> **Given problem**:
In the material below, change "Apple icon" to "Apple logo" and keep everything else as it is. Leave the pictures out of your answer.
_ _ _ _
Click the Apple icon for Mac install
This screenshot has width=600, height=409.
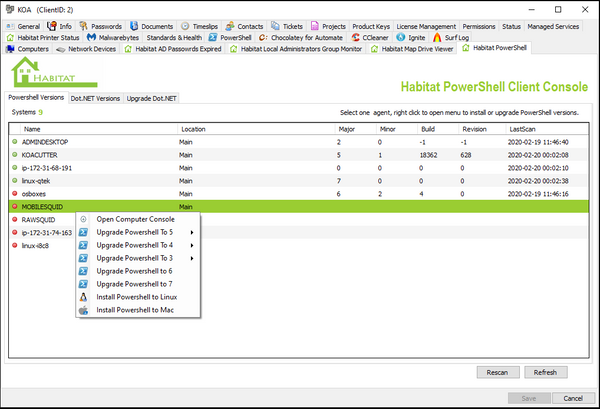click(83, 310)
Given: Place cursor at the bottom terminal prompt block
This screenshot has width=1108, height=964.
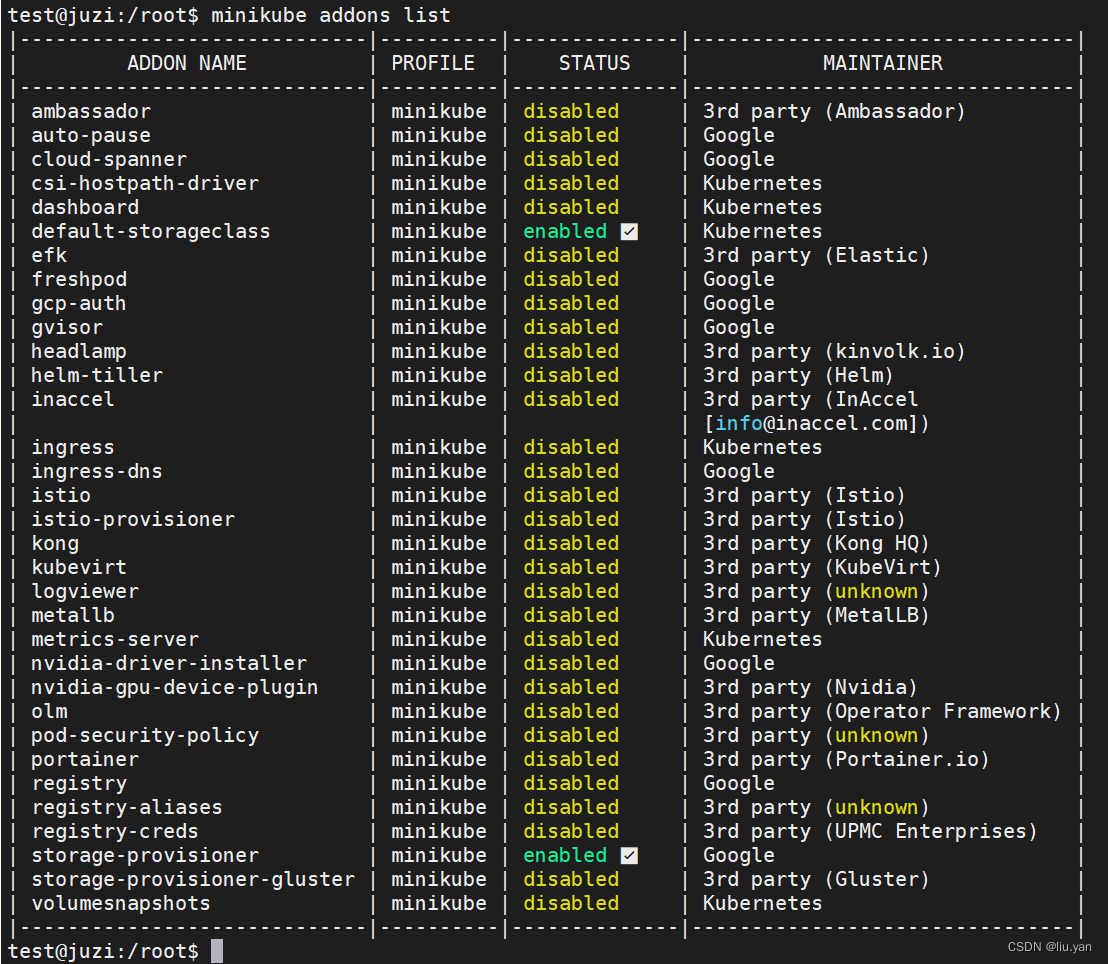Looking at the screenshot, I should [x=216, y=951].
_ _ _ _
> **The output**:
Click the Apple logo for Mac install
This screenshot has width=600, height=409.
click(83, 310)
Given: Place cursor at the bottom terminal prompt block
This screenshot has width=1108, height=964.
Looking at the screenshot, I should [x=216, y=951].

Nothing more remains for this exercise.